One of the earliest uses of filibuster in the sense we think of it today, that is, as a tactic by a member of the legislative minority to impede action by the majority, was by the Portland Oregonian (February 5, 1853): “Filibustero principles do not appear to meet with much consideration from the southern members of congress.” In 1889, the Boston Journal (January 14) noted that “The surrender of legislative functions by the majority of the House and the carrying on of business…only by a humiliating ‘trreaty’ with a single determined filibuster is something entirely anomalous in a country…governed by majority action.”

Of course, in the early days of legislative filibustering, filibusters were required to speak — Jimmy Stewart’s “Mr. Smith Goes to Washington” in real life — and garnered little sympathy when they could no longer command the floor. As the New York Times (January 31, 1915) wrote: “The Senate sits…and the overwhelmed filibusters simply cannot talk.” Two weeks later, the New York Times (February 16) reported: “The Republicans will filibuster…against the cloture rule.” How little has changed in 95 years!

This action, speaking for the sole purpose of consuming time, was the required method prior to the Senate becoming a gentlemen’s club at taxpayer and citizen expense. Now the excuse is that Senators have other important business to attend (e.g., fundraising, violating ethics, lobbying against the interests of their constituents); so why waste time listening to endless speech making? The Congressional Record of February 11, 1890, noted that “A filibuster was indulged in which lasted…for nine continuous calendar days.” Just think — 9 days of legislative peace!

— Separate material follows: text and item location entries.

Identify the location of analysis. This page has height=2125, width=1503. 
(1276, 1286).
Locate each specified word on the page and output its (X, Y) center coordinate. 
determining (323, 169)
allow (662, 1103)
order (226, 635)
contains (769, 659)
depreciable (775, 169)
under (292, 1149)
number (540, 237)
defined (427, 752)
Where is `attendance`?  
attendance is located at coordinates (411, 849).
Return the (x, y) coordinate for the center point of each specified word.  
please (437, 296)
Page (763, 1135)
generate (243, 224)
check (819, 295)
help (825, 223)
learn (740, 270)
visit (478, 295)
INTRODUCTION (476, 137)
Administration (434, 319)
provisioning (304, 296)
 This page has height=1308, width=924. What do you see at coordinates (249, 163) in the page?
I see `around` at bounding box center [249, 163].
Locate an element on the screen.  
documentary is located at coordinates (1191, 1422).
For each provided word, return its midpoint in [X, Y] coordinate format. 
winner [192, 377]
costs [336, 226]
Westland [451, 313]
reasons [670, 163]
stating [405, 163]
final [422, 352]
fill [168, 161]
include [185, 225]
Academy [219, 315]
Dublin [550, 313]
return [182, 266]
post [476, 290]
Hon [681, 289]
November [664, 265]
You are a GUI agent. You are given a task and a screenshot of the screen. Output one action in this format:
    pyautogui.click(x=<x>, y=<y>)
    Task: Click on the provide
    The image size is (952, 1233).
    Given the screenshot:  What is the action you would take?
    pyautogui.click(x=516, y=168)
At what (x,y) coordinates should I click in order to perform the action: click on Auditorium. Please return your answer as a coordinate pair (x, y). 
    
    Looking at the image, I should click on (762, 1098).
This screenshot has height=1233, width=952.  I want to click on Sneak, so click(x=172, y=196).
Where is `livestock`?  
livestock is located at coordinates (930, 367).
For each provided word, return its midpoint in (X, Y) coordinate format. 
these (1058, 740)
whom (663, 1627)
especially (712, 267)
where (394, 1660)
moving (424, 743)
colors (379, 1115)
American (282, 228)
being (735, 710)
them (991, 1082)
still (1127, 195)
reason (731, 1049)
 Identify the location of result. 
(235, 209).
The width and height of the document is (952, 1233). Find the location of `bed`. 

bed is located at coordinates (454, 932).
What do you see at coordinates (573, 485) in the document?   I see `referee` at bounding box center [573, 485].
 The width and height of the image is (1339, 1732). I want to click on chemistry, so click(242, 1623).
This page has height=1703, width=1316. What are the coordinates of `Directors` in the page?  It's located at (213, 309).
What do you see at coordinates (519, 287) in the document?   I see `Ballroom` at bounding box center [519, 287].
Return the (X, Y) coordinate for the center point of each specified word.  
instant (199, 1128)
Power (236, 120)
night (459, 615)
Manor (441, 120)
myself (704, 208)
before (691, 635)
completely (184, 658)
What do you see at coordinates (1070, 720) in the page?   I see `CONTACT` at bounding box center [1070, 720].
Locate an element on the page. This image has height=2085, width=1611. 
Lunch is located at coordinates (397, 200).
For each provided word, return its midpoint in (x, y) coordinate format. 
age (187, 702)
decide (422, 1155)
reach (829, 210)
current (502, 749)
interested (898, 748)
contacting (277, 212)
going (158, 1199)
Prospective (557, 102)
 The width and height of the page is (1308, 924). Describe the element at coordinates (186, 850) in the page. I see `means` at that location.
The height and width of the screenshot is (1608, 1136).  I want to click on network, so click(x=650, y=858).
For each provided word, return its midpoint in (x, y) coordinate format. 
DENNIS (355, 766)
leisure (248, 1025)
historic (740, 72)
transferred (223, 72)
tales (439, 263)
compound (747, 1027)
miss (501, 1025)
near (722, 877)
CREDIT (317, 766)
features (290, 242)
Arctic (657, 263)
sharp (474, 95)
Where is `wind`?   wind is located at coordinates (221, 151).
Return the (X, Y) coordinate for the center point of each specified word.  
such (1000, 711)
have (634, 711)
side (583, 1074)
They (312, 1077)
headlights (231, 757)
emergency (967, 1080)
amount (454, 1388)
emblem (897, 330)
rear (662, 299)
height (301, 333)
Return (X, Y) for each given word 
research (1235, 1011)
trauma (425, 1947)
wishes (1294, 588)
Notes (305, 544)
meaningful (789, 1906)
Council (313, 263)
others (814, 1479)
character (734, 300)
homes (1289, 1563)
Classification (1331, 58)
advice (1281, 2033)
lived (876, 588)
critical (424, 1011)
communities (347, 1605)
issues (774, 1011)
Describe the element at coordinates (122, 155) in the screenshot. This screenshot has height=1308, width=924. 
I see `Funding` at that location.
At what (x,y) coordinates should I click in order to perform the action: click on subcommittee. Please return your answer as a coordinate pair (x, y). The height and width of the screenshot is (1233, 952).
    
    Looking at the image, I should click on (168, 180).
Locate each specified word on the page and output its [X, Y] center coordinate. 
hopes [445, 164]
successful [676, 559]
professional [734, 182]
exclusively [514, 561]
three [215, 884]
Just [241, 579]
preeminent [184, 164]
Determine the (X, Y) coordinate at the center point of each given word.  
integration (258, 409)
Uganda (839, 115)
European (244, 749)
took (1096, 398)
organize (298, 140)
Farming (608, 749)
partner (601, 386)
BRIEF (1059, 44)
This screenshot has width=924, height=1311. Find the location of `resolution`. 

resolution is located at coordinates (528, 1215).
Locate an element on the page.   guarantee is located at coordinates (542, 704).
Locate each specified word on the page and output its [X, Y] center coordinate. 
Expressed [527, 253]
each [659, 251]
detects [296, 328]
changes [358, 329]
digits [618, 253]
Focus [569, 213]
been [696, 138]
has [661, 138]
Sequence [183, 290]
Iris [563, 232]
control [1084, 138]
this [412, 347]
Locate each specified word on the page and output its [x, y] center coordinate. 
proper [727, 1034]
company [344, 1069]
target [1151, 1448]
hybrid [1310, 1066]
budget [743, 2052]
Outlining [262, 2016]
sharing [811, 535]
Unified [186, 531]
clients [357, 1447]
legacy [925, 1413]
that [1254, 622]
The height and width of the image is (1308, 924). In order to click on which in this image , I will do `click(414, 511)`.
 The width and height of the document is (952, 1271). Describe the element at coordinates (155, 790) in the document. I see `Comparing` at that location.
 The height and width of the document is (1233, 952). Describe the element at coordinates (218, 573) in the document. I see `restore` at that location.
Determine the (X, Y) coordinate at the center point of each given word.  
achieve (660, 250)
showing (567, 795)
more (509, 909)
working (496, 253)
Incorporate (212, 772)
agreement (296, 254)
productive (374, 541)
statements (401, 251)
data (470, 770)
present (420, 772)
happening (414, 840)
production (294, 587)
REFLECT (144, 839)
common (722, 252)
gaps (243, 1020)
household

But there was a spark of humor in the annals of senatorial filibustering. Consider this Chicago Times (July 22, 1947) report of a filibuster: “You’re filibustering against the wrong bill, Senator–the resolution before the Senate is for adjournment.” Now if only the American voter could filibuster, perhaps we could put an end to Washington gridlock.

One final note: I am intrigued that both the act and the actor are called filibuster. Why is the actor not called filibusterer?